あなたは「芋粥」を食べますか?

芋粥」という芥川龍之介の著作がある。とても短いのだけど、いまでは聞き慣れない言葉が多くて、同時代の大衆小説のようには簡単に読めない。

が、ぜひ一読してほしい。

じわじわと考えさせられる。

 

あらすじをザッと。王朝政治のころ。 主人公の男はうだつの上がらない下級役人。年に一度、ほんのちょっぴりしか食べられない「芋粥」が好物で、いつか腹いっぱい食べたいと願っている。とあるきっかけから、目の前に大量の「芋粥」を差し出される事態に。けれども、どうしたことか、食べたくないのだ。生きる目標を失ってしまうようで。

 

生きるための目標にしてること。これを達成したら、人生の意味がなくなってしまうのではないか、と思うような大願。誰にでも心の奥に1つはあるのかもしれない。はたして、それを目前に差し出されたら、私は躊躇なくつかめるだろうか。

 

私も臆病者だった。
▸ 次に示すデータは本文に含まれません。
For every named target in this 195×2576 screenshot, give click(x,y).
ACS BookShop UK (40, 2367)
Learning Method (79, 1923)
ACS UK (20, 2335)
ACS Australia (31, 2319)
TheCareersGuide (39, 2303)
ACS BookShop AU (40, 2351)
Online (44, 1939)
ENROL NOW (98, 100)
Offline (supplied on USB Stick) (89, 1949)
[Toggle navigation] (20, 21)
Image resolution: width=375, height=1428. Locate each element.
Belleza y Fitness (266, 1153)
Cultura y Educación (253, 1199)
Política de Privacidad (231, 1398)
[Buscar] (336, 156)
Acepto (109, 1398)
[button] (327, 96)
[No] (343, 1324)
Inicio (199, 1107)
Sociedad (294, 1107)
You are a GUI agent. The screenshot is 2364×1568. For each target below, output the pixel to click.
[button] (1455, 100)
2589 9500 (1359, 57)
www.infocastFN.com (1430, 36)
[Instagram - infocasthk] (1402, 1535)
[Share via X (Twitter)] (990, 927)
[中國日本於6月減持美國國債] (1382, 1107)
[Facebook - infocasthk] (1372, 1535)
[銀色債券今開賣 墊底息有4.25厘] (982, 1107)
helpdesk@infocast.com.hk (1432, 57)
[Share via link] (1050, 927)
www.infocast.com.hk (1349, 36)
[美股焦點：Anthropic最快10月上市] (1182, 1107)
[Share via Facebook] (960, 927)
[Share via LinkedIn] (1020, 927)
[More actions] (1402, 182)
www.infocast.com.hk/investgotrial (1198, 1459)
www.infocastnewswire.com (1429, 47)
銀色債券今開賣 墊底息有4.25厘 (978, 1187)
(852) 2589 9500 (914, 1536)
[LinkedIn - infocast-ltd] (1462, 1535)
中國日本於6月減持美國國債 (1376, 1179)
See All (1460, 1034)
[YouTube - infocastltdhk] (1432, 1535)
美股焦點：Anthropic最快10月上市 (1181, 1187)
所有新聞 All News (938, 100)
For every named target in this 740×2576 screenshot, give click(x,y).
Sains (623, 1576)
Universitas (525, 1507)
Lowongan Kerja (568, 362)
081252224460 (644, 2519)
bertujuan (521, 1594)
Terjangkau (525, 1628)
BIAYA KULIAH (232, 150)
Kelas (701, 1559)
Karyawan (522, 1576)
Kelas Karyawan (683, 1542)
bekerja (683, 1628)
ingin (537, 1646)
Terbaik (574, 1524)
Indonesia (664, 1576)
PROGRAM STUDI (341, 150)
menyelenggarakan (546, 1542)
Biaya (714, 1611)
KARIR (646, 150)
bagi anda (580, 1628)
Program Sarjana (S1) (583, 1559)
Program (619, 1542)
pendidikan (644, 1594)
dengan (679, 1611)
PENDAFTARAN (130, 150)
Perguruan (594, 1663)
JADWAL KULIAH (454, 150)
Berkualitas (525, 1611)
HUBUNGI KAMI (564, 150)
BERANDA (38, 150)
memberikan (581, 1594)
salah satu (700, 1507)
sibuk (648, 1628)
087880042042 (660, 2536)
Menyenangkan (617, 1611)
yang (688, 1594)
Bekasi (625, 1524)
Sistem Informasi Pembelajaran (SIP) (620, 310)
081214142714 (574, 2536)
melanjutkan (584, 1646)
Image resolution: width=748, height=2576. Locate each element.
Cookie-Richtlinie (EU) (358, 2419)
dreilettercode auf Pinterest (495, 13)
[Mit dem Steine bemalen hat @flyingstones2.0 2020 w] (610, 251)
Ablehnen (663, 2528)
できるだけ自分の「芋粥」を見ないようにしてきた。本当にしたいことをするのを恐れていた。七夕の短冊に一番の願い事を書けない。他人に見られたくないから。苦手だった読書感想文。山ほど本を読んでいても、好きな本に思っていることを書けなくて、大人が好むような本でありきたりの感想を書いた。否定されるのが怖いから。そのうちに自分の気持ちが現実からどんどん遠のいていった。気がついたときにはどうにもならなくなっていた。

 

……飽食の現代、食べたいものがわんさかある。願いごとも大小無数に湧いてきて、次から次へと叶えてもきっと尽きることはない。それでも、自分の「芋粥」を食べられる人がどれだけいるだろうか。

私はそのうちの一人になりたい。